Explicit free subgroup in Thompson's group $V$

Thompson's group $T$ of the circle itself contains a copy of $F_2$: this is indeed easy to find a ping-pong pair starting from 4 disjoint intervals. That $T$ is non-amenable is even easier, because it does not preserve any probability on Borel subsets on the circle (immediate once we check that the only probabilities on Borel subsets of the interval $[0,1]$ invariant by $F$, are supported by $\{0,1\}$, and hence after identifying $0=1$ the only $F$-invariant probability on the circle is the Dirac at $0=1$, which of course is not $T$-invariant).


If $\kappa$, $\lambda$, $\mu$ and $\nu$ are generators of Thompson's Group $V$ which satisfy the defining relations given on Page 50 in

Graham Higman, Finitely presented infinite simple groups, Notes on Pure Mathematics, Department of Pure Mathematics, Australian National University, Canberra, 1974. MR0376874 (51 #13049)

an explicit embedding of the free group of rank $2$ is given by $$ \varphi: \ {\rm F}_2 = \langle a, b \rangle \ \rightarrow \ V, \ \ a \mapsto (\kappa \mu)^2, \ b \mapsto \lambda(\kappa \nu)^2 \lambda \kappa. $$ This can be found with GAP as follows:

gap> LoadPackage("rcwa");
gap> k := ClassTransposition(0,2,1,2);; l := ClassTransposition(1,2,2,4);;
gap> m := ClassTransposition(0,2,1,4);; n := ClassTransposition(1,4,2,4);;
gap> V := Group(k,l,m,n); # Thompson's group V with generators as above
<(0(2),1(2)),(1(2),2(4)),(0(2),1(4)),(1(4),2(4))>
gap> F2 := FreeGroup("a","b");;
gap> phi := IsomorphismRcwaGroup(F2);
[ a, b ] -> [ <wild rcwa permutation of Z with modulus 8>, 
  <wild rcwa permutation of Z with modulus 8> ]
gap> IsSubgroup(V,Image(phi)); # we are lucky to have an embedding into V
true
gap> F4 := FreeGroup("k","l","m","n");;
gap> psi := EpimorphismByGenerators(F4,V);
[ k, l, m, n ] -> [ ( 0(2), 1(2) ), ( 1(2), 2(4) ), ( 0(2), 1(4) ), 
  ( 1(4), 2(4) ) ]
gap> a := PreImagesRepresentative(psi,Image(phi,F2.1));
(k*m)^2
gap> b := PreImagesRepresentative(psi,Image(phi,F2.2));
l*(k*n)^2*l*k

As already mentioned, a standard strategy to construct (non-abelian) free subgroups in $T$ or $V$ is to play ping-pong on the Cantor space. Just for fun, I would like to describe another point of view.
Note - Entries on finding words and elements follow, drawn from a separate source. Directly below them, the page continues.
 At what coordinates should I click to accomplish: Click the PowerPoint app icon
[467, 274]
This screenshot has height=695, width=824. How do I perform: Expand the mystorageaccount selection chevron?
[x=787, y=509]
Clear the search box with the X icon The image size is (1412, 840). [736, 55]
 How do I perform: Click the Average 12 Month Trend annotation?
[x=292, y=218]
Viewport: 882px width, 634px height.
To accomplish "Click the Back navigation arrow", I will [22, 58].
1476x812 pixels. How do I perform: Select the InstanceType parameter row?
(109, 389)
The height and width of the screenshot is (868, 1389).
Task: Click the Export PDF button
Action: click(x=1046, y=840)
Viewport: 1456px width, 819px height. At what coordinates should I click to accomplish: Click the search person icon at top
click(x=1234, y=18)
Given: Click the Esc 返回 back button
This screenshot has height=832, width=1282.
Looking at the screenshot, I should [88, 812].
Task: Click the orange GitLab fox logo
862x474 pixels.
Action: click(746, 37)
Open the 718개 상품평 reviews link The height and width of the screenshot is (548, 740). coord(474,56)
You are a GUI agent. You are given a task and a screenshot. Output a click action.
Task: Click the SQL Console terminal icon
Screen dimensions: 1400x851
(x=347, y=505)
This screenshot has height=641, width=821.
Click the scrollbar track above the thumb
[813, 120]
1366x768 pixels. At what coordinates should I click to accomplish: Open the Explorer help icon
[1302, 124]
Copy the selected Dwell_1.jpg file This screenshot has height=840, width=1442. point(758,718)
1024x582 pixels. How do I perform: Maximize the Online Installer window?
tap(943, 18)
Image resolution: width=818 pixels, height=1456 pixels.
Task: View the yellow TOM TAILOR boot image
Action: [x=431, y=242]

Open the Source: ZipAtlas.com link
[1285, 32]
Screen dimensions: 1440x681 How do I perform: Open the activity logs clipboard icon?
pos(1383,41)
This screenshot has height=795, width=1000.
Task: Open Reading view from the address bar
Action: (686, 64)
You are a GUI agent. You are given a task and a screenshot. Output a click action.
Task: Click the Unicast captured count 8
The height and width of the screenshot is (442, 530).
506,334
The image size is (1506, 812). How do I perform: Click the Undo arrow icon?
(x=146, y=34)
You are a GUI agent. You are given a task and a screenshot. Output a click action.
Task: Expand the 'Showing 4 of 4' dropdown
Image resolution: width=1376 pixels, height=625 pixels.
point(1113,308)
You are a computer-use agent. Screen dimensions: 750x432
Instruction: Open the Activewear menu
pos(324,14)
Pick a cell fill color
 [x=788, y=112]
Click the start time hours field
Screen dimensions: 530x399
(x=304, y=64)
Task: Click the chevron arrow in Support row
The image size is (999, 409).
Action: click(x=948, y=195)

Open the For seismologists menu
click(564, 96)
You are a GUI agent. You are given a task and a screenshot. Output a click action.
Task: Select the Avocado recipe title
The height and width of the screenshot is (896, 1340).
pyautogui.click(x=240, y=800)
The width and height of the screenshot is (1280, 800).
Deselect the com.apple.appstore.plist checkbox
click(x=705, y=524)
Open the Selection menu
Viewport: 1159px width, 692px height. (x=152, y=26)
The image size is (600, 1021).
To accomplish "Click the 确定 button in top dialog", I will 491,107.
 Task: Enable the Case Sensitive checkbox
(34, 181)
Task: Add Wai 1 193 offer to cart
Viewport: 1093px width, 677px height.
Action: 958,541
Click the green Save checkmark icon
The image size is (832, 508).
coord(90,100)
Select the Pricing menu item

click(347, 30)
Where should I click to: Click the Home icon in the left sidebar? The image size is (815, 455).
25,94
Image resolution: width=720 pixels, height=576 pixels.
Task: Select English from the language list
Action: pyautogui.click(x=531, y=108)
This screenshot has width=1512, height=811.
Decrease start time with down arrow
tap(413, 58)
A topological interpretation of $T$ I really like is the following. Let $T_3$ denote the $3$-regular tree $T_3$, thought of as drawned on the plane (such that its vertex-set is discrete), and let $\mathscr{S}$ denote the ribbon surface obtained by thickening it. For each edge of $T_3$, fix a transverse arc in $\mathscr{S}$ with its endpoints on the boundary of $\mathscr{S}$. This collection of arcs decomposes $\mathscr{S}$ as a union of hexagons. We refer to a homeomorphism of $\mathscr{S}$ which sends all but finitely many hexagons to hexagons as an asymptotically rigid homeomorphism. enter image description here

Theorem. The asymptotically rigid mapping class group $$\{ \text{orientation-preserving asymptotically rigid homeomorphisms of $\mathscr{S}$} \}/ \text{isotopy}$$ is isomorphic to the Ptolemy-Thompson group $T$.

See for instance Section 1.3 in Kapoudjian and Funar's article The braided Ptolemy-Thompson group is finitely presented (and references therein).

Some isometries of $T_3$ induce asymptotically rigid homeomorphisms of $\mathscr{S}$. For instance, the rotation $\alpha$ of order $3$ around a vertex (say $v$) and the rotation $\beta$ of order $2$ around the middle point of an edge (having $v$ as one of its endpoints). Clearly, the subgroup $\langle \alpha, \beta \rangle$ acts on the subdivision of $T_3$ with a single orbit of edges and with trivial edge-stabilisers. It follows that $$\langle \alpha, \beta \rangle = \langle \alpha \rangle \ast \langle \beta \rangle \simeq \mathbb{Z}/2 \mathbb{Z} \ast \mathbb{Z} /3 \mathbb{Z}.$$ Consequently, $T$ contains a non-elementary free product (and a fortiori a non-abelian free subgroup).